**Problem:** Using the listing below, show all lines that hold the word "star".

**Exercise material:**

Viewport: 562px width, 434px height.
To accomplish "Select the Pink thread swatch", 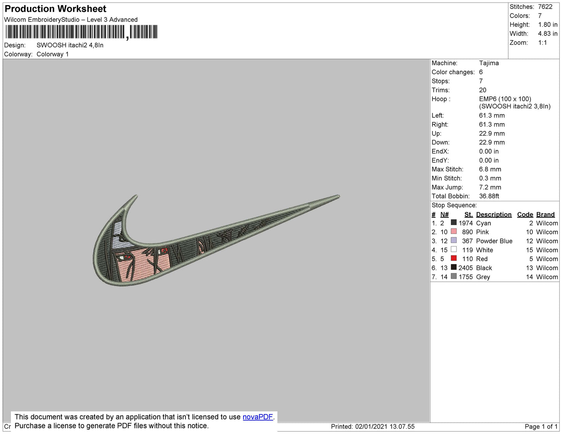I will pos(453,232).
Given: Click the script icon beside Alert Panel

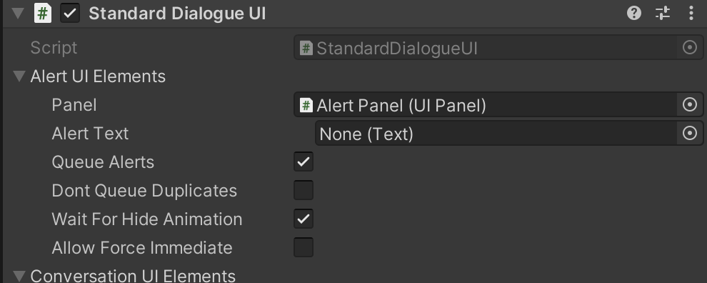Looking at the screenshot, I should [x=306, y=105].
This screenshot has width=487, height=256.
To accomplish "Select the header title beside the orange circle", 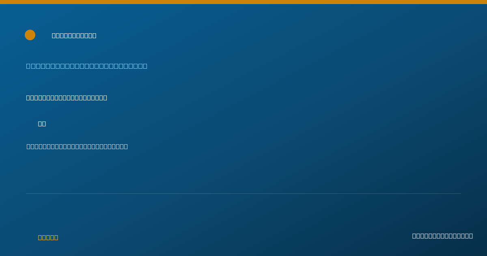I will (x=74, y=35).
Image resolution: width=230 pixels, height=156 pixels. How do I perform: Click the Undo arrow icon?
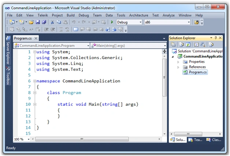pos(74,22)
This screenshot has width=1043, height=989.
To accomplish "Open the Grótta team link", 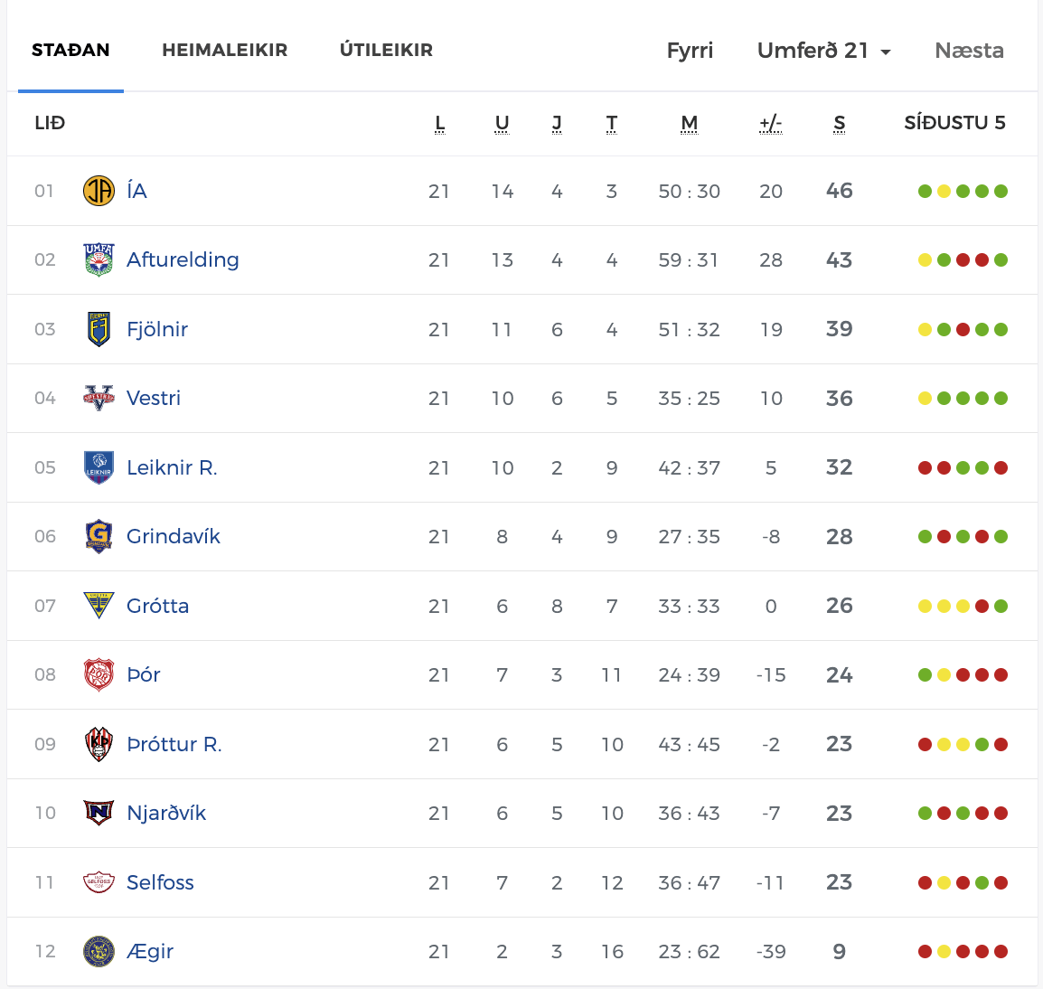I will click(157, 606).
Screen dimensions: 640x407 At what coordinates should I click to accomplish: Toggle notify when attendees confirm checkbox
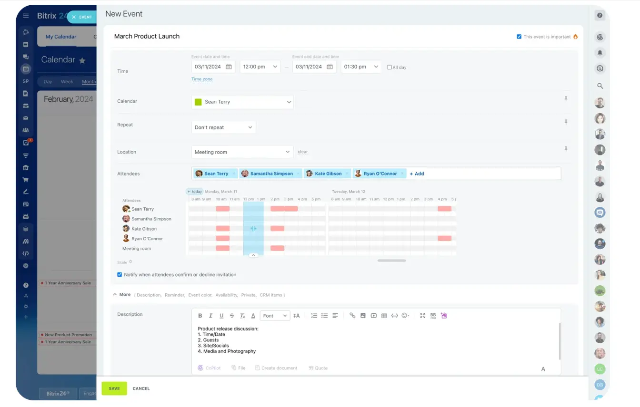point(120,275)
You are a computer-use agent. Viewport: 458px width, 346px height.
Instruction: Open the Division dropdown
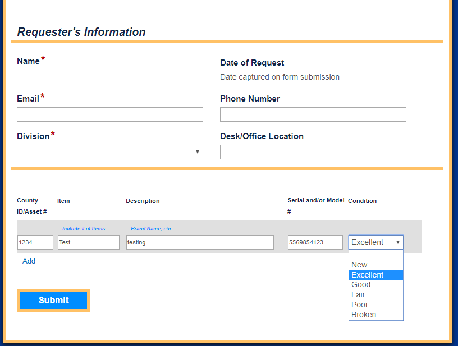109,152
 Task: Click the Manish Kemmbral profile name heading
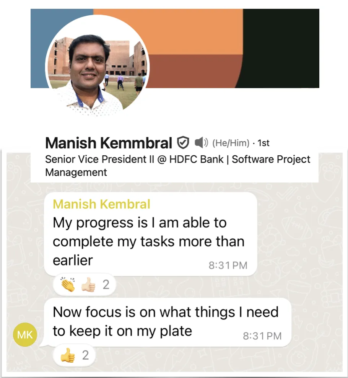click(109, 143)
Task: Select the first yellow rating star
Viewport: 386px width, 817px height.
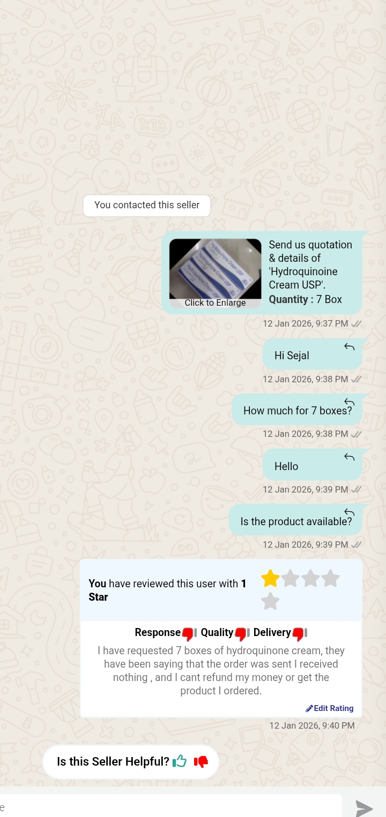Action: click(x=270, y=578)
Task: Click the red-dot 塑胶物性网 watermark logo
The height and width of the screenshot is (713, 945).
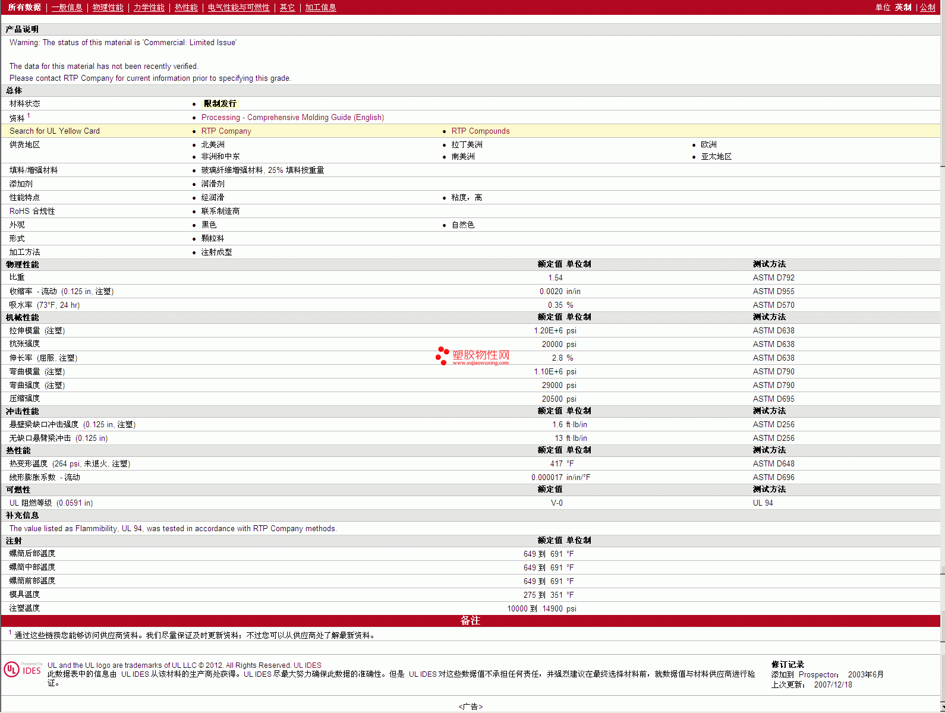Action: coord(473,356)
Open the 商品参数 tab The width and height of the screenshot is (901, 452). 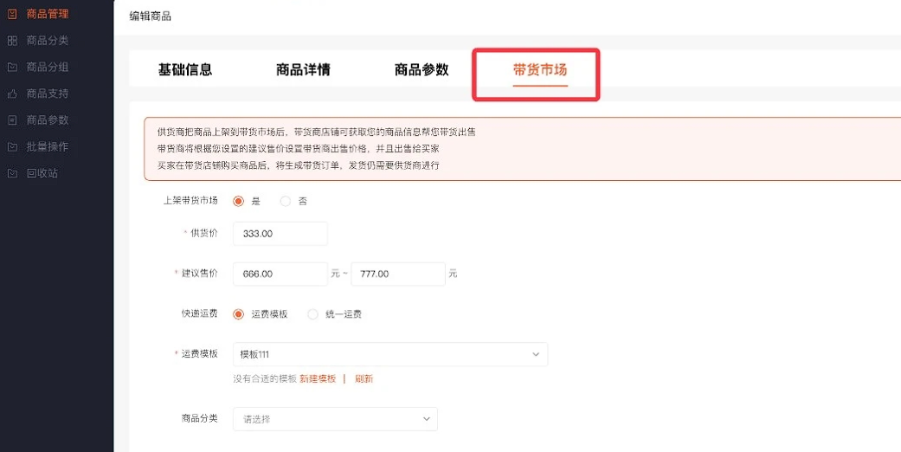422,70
==
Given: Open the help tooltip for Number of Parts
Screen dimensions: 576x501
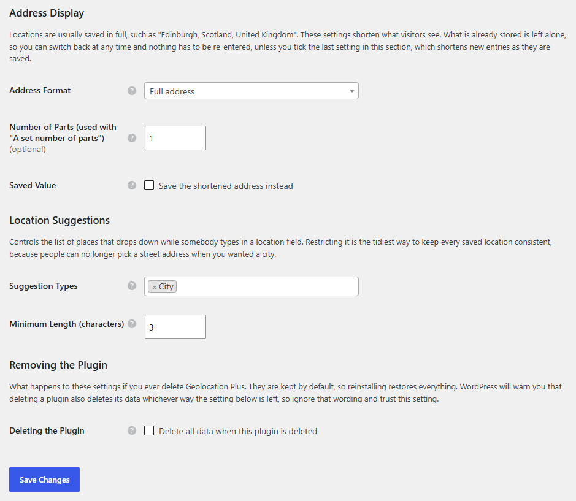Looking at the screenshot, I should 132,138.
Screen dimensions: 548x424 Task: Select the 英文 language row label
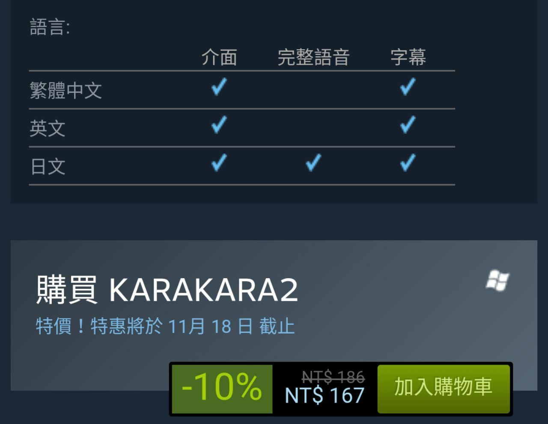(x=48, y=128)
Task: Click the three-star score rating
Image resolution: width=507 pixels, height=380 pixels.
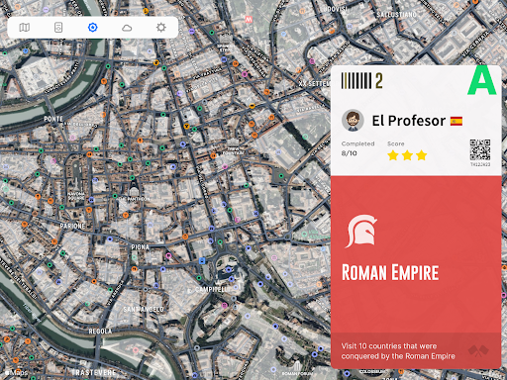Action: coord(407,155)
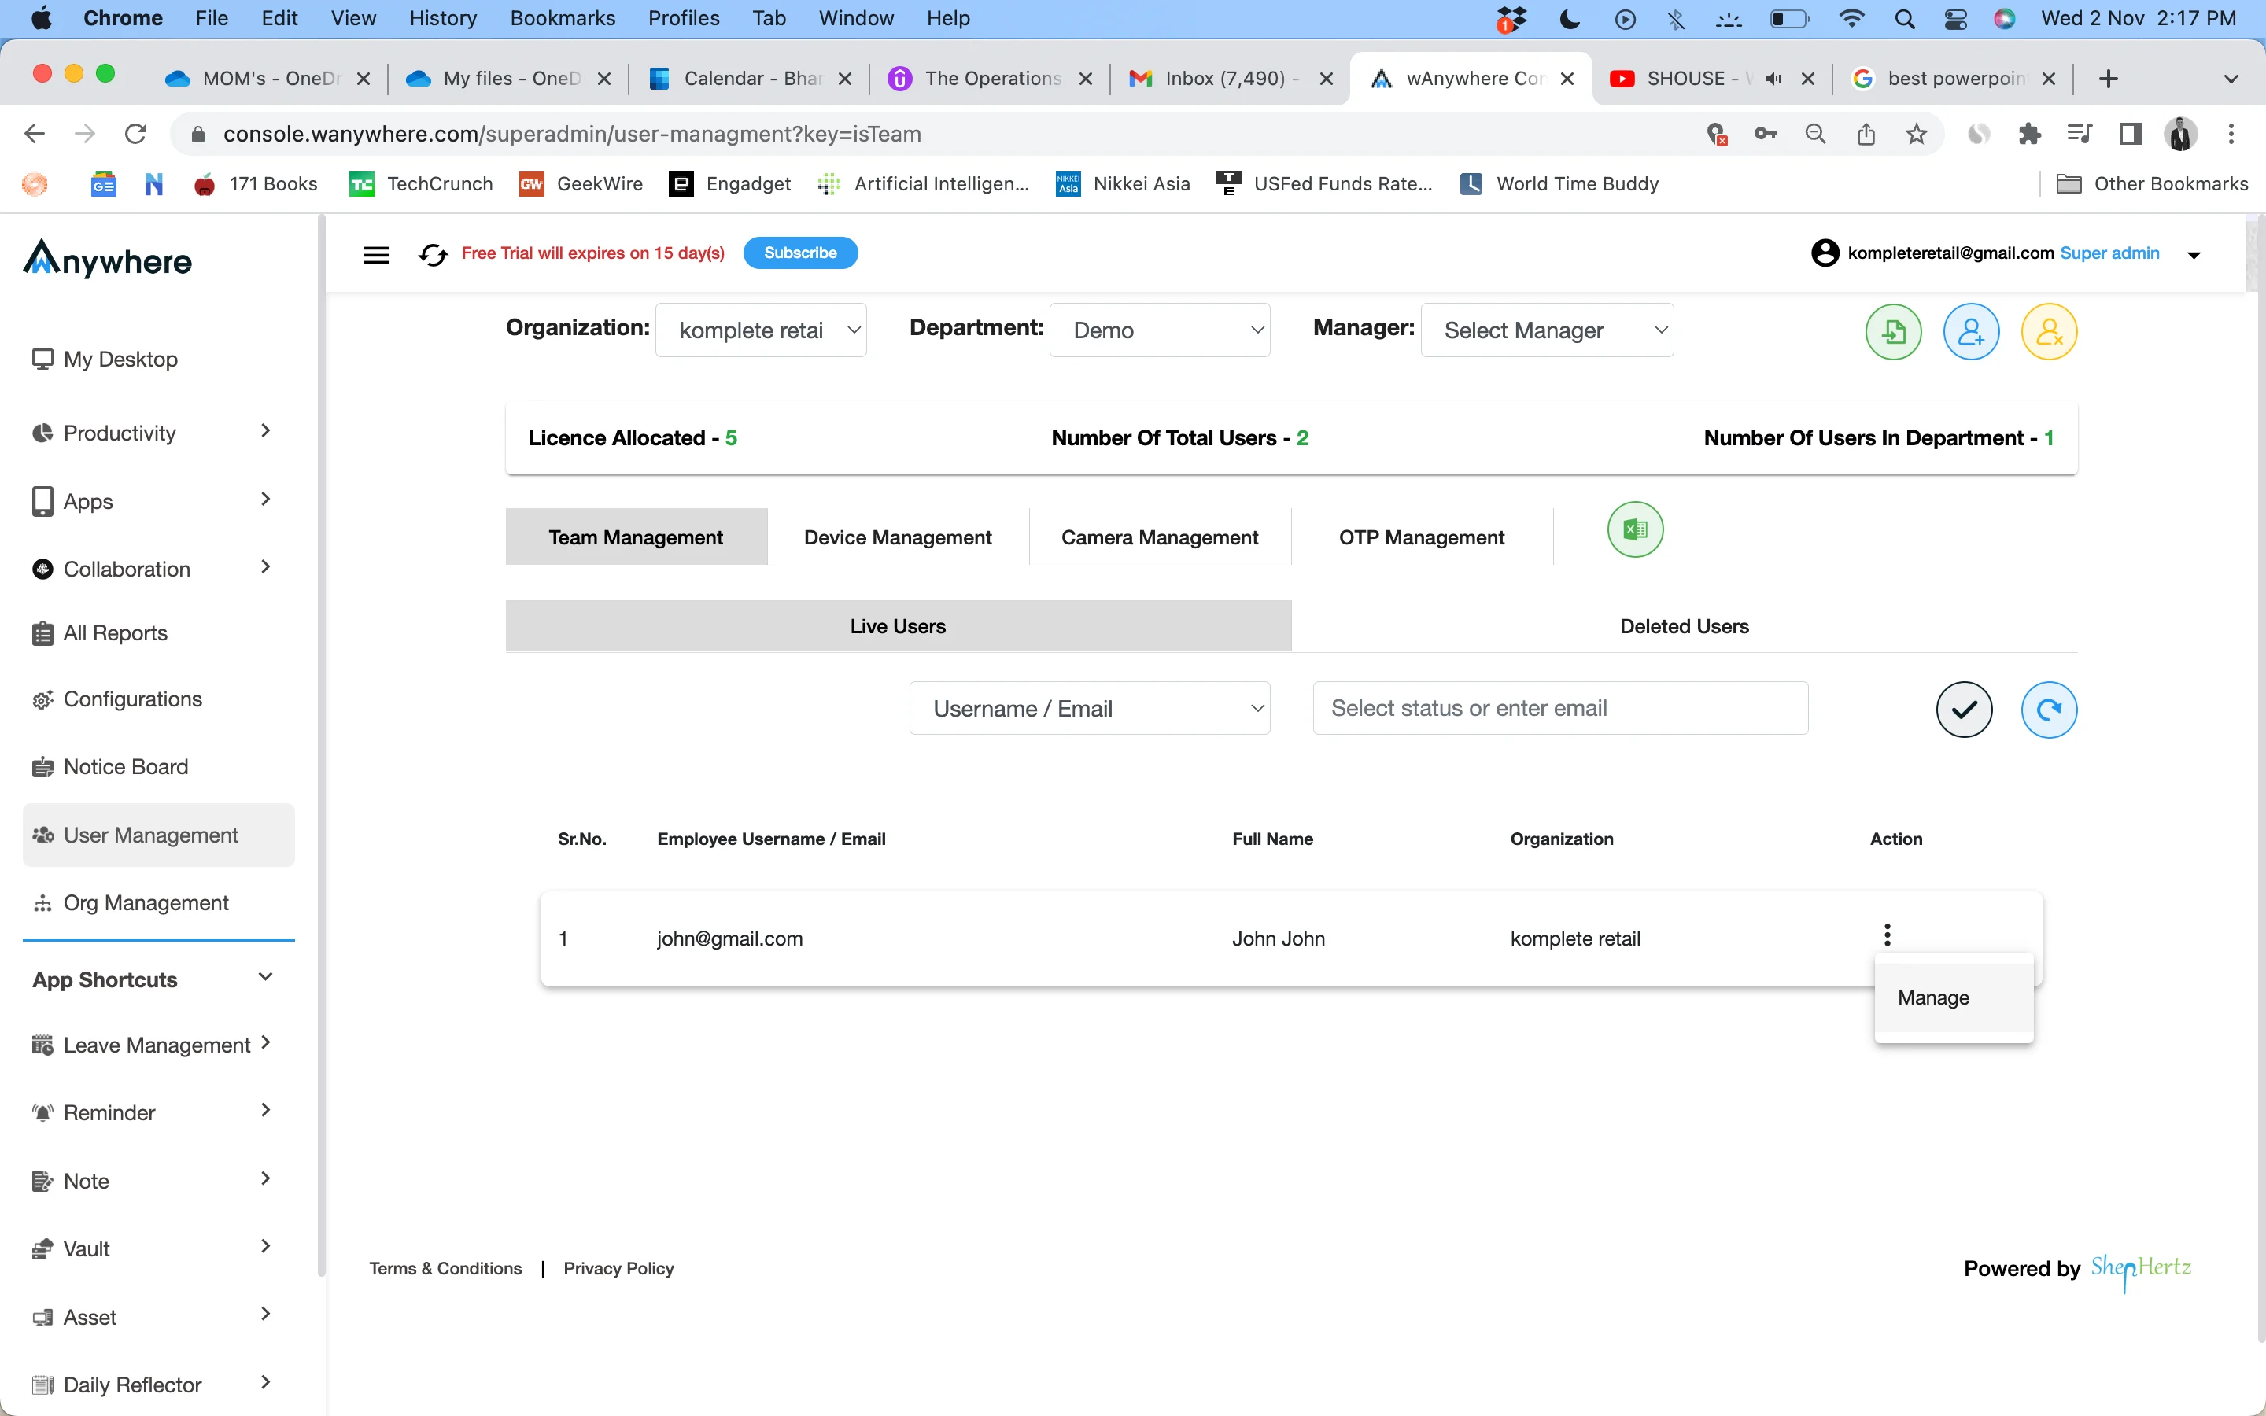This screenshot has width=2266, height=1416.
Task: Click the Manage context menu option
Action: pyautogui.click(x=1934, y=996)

**Result of this exercise:**
Task: Select the first yellow rating star
Task: Click the three-star score rating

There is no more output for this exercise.